Re: pgsql: dshash: Add sequential scan support.

From: Zhihong Yu <zyu(at)yugabyte(dot)com>
To: Thomas Munro <thomas(dot)munro(at)gmail(dot)com>
Cc: Andres Freund <andres(at)anarazel(dot)de>, Tom Lane <tgl(at)sss(dot)pgh(dot)pa(dot)us>, Kyotaro HORIGUCHI <horiguchi(dot)kyotaro(at)lab(dot)ntt(dot)co(dot)jp>, pgsql-hackers <pgsql-hackers(at)postgresql(dot)org>
Subject: Re: pgsql: dshash: Add sequential scan support.
Date: 2022-07-04 10:46:11
Message-ID: CALNJ-vTe+RDn_Y7yDrSUDeqsXwtQt18qu=vqbfbujKxLROjEgg@mail.gmail.com
Views: Raw Message | Whole Thread | Download mbox | Resend email
Thread:
Lists: pgsql-committers pgsql-hackers

On Sun, Jul 3, 2022 at 7:56 PM Thomas Munro <thomas(dot)munro(at)gmail(dot)com> wrote:

> [Re-directing to -hackers]
>
> On Fri, Mar 11, 2022 at 2:27 PM Andres Freund <andres(at)anarazel(dot)de> wrote:
> > On 2022-03-10 20:09:56 -0500, Tom Lane wrote:
> > > Andres Freund <andres(at)anarazel(dot)de> writes:
> > > > dshash: Add sequential scan support.
> > > > Add ability to scan all entries sequentially to dshash.
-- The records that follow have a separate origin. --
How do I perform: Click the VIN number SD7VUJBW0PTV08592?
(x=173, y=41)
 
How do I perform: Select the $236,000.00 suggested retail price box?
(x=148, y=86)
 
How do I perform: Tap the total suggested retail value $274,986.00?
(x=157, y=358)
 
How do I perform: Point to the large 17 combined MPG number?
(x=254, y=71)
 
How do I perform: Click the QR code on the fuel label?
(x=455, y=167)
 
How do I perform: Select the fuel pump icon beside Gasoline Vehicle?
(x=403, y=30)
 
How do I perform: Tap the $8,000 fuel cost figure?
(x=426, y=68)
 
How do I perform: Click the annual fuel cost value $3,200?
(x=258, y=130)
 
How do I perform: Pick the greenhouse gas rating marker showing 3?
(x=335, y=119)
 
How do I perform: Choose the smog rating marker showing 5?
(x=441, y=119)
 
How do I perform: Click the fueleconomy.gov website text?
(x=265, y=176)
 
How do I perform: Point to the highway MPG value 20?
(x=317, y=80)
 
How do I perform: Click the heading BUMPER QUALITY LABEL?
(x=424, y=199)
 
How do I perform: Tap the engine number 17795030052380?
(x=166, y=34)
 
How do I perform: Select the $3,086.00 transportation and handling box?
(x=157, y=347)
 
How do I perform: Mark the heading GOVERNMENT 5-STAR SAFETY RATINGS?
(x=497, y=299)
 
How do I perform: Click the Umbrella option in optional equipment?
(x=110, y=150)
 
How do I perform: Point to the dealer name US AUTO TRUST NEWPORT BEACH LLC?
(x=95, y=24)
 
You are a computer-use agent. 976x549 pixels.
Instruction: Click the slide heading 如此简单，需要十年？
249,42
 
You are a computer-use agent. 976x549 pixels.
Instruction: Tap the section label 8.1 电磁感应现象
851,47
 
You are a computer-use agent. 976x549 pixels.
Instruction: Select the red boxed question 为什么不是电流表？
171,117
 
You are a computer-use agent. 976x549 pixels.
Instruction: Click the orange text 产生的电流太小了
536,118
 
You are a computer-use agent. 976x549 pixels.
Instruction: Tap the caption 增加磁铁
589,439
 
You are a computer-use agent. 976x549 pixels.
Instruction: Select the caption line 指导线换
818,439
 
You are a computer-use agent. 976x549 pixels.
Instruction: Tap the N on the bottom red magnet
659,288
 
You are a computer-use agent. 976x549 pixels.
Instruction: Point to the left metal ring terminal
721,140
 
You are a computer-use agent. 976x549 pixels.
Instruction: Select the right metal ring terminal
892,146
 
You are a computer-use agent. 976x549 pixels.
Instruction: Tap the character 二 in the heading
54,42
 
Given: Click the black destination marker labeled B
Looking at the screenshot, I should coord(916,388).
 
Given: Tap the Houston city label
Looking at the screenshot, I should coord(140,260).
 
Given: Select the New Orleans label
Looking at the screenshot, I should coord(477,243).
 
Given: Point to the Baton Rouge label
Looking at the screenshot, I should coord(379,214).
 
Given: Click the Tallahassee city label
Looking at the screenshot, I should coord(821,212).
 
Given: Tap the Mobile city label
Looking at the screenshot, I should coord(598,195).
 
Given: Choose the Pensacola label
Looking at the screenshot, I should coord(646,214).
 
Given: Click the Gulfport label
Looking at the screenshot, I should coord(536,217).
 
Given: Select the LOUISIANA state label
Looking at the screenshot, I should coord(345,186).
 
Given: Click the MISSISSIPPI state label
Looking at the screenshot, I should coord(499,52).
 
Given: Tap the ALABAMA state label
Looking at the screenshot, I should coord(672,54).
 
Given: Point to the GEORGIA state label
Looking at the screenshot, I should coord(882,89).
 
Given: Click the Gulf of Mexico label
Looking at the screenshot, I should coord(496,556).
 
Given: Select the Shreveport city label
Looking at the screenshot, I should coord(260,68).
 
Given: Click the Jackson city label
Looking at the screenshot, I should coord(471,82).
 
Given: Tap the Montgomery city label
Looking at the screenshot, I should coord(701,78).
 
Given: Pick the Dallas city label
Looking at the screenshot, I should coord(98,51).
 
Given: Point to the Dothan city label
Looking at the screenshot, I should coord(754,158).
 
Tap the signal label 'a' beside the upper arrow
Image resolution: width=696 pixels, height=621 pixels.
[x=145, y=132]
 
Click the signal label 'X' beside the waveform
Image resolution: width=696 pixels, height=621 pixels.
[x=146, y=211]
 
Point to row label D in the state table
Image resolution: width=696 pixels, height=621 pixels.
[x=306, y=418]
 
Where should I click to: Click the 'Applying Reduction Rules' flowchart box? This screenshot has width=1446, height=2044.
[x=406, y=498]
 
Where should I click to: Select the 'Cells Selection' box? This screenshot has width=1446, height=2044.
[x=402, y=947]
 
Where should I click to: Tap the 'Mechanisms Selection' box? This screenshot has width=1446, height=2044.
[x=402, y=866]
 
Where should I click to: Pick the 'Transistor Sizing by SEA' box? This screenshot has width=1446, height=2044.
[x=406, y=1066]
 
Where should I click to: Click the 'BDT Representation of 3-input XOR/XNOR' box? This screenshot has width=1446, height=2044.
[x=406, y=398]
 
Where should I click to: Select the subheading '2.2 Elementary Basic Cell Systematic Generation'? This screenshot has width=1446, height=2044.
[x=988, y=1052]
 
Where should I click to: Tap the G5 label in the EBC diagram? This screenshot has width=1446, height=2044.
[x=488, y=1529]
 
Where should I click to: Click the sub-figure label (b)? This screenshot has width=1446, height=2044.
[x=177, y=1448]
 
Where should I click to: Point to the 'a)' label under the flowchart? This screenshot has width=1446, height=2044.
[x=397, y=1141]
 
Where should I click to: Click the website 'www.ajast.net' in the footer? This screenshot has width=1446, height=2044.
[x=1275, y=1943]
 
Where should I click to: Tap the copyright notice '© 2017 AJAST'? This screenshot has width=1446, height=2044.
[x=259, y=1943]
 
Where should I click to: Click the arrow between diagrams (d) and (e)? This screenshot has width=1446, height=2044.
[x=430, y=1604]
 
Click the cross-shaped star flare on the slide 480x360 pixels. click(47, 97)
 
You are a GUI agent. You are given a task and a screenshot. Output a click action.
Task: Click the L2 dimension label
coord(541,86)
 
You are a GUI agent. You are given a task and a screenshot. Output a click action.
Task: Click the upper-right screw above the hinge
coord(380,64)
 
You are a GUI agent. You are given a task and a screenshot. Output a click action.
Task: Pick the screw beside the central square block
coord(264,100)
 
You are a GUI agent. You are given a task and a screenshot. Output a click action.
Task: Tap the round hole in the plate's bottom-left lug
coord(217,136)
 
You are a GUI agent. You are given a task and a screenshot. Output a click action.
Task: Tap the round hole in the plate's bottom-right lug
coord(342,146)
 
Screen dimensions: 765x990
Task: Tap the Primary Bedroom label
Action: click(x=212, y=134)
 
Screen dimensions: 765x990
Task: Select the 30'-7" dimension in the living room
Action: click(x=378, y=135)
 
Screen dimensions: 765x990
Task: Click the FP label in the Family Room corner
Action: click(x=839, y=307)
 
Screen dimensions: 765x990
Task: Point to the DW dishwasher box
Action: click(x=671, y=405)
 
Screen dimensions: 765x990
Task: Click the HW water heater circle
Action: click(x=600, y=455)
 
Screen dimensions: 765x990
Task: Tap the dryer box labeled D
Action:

The
> interface is
> > > > similar but a bit different both from that of dynahash and simple
> dshash
> > > > search functions. The most significant differences is that dshash's
> interfac
> > > > always needs a call to dshash_seq_term when scan ends.
> > >
> > > Umm ... what about error recovery? Or have you just cemented the
> > > proposition that long-lived dshashes are unsafe?
> >
> > I don't think this commit made it worse. dshash_seq_term() releases an
> lwlock
> > (which will be released in case of an error) and unsets
> > hash_table->find_[exclusively_]locked. The latter weren't introduced by
> this
> > patch, and are also set by dshash_find().
> >
> > I agree that ->find_[exclusively_]locked are problematic from an error
> > recovery perspective.
>
> Right, as seen in the build farm at [1]. Also reproducible with something
> like:
>
> @@ -269,6 +269,14 @@ dsm_impl_posix(dsm_op op, dsm_handle handle, Size
> request_size,
> return false;
> }
>
> + /* XXX random fault injection */
> + if (op == DSM_OP_ATTACH && random() < RAND_MAX / 8)
> + {
> + close(fd);
> + elog(ERROR, "chaos");
> + return false;
> + }
> +
>
> I must have thought that it was easy and practical to write no-throw
> straight-line code and be sure to reach dshash_release_lock(), but I
> concede that it was a bad idea: even dsa_get_address() can throw*, and
> you're often likely to need to call that while accessing dshash
> elements. For example, in lookup_rowtype_tupdesc_internal(), there is
> a sequence dshash_find(), ..., dsa_get_address(), ...,
> dshash_release_lock(), and I must have considered the range of code
> between find and release to be no-throw, but now I know that it is
> not.
>
> > It's per-backend state at least and just used for assertions. We could
> remove
> > it. Or stop checking it in places where it could be set wrongly:
> dshash_find()
> > and dshash_detach() couldn't check anymore, but the rest of the
> assertions
> > would still be valid afaics?
>
> Yeah, it's all for assertions... let's just remove it. Those
> assertions were useful to me at some stage in development but won't
> hold as well as I thought, at least without widespread PG_FINALLY(),
> which wouldn't be nice.
>
> *dsa_get_address() might need to adjust the memory map with system
> calls, which might fail. If you think of DSA as not only an allocator
> but also a poor man's user level virtual memory scheme to tide us over
> until we get threads, then this is a pretty low level kind of
> should-not-happen failure that is analogous on some level to SIGBUS or
> SIGSEGV or something like that, and we should PANIC. Then we could
> claim that dsa_get_address() is no-throw. At least, that was one
> argument I had with myself while investigating that strange Solaris
> shm_open() failure, but ... I lost the argument. It's quite an
> extreme position to take just to support these assertions, which are
> of pretty limited value.
>
> [1]
> https://www.postgresql.org/message-id/20220701232009.jcwxpl45bptaxv5n%40alap3.anarazel.de

Hi,
In the description,

`new shared memory stats system in 15`

It would be clearer to add `release` before `15`.

Cheers

In response to

Browse pgsql-committers by date

  From Date Subject
Next Message Alvaro Herrera 2022-07-04 13:14:05 pgsql: Implement List support for TransactionId
Previous Message Kyotaro Horiguchi 2022-07-04 08:31:46 Re: pgsql: dshash: Add sequential scan support.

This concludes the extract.